To make matters worse, the issue of safety and security of children is not limited to home, park or even school; it pervades into the online world that children of today inhabit with as much ease as the physical world. There are countless dangers and safety threats lurking in cyberspace. A cyber bullying study by i-Safe foundation found that more than half the teens have been victims of cyber bullying and most children do not tell their parents when cyber bullying occurs. Suicide games like the Blue Whale Challenge have claimed the lives of 100s of children.
“Children’s Internet Usage Study” conducted by the Center for Cyber Safety and Education in US for 4th -8th graders reported a worrisome trend.
Given these scary statistics and given that it Is impossible for parents to shadow their kids every minute of the day specially as they grow older and start going to school for longer and longer hours, it is imperative that we train our children to be watchful, understand the signs to look out for and steps they should take if they feel threatened.
Recommended: Educating children about cyber safety
ACT – Awareness, Communication and Tracking is a simple three letter mantra to keep your child safe.
The first step in keeping your child safe is to stay connected. Create a few safe spaces and times when there can be free flowing communication; dinner table conversation, bedtime routine, playing together or a walk in the evening. As a connected parent your antenna will be able to catch the signal of a distressed or upset child. This holds true as much for a toddler as for a teenager. It is critical that parents stay plugged into the websites or apps that their children frequent and use. It is equally important to know the friends or adults that your child is spending time with.
Have an explicit conversation with your child about good touch and bad touch and the meaning of consent. Teach children to say NO to ANYONE- adult, child, grandparents if their touch makes them feel uncomfortable. Vividly elaborate on the dangers of sharing any information or interacting with strangers online. Children of parents who have had an explicit conversation about keeping themselves safe are much more likely to bring it to up them if and when they experience anything disturbing. Some books that can be conversation starters- No Means No by Jayneen Sanders, Amazing You by Gail Saltz.

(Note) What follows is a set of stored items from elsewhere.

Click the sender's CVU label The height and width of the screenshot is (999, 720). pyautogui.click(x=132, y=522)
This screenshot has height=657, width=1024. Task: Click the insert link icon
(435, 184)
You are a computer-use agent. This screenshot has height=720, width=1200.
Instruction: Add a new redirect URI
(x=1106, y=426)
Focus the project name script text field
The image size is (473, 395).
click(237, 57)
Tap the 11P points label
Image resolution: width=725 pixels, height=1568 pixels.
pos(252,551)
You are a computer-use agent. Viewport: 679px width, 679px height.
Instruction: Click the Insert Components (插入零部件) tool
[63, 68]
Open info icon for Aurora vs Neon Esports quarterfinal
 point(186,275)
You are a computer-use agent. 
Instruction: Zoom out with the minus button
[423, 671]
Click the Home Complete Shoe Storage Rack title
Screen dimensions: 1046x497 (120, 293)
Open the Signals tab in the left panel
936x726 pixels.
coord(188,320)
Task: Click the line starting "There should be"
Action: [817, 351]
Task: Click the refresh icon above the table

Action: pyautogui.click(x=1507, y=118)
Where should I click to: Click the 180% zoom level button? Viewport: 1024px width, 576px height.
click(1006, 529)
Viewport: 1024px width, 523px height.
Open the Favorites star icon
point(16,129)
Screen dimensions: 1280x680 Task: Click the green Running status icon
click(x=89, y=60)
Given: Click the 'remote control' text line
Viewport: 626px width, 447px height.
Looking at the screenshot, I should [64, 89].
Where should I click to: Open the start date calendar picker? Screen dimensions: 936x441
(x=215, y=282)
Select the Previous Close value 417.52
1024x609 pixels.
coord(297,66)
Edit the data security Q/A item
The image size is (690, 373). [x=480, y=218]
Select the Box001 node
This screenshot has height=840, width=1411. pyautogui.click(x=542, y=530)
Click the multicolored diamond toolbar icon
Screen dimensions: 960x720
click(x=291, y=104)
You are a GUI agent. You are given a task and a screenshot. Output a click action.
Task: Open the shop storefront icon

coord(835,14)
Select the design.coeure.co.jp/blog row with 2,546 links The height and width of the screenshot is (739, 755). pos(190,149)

A supportive response from a parent is one of the most important factors in helping stem any abuse that might be happening in a child’s life and aid recovery. A child needs to get a consistent message that you believe what he or she tells you and will take the necessary action. As your child grows older, they will spend more and more time away from your persistent and careful watch. The best personal safety lesson to impart to your child is to trust their instincts and develop a good judgement. And for that you will need to ACT. Stay aware, communicate frequently and take action if you find something amiss.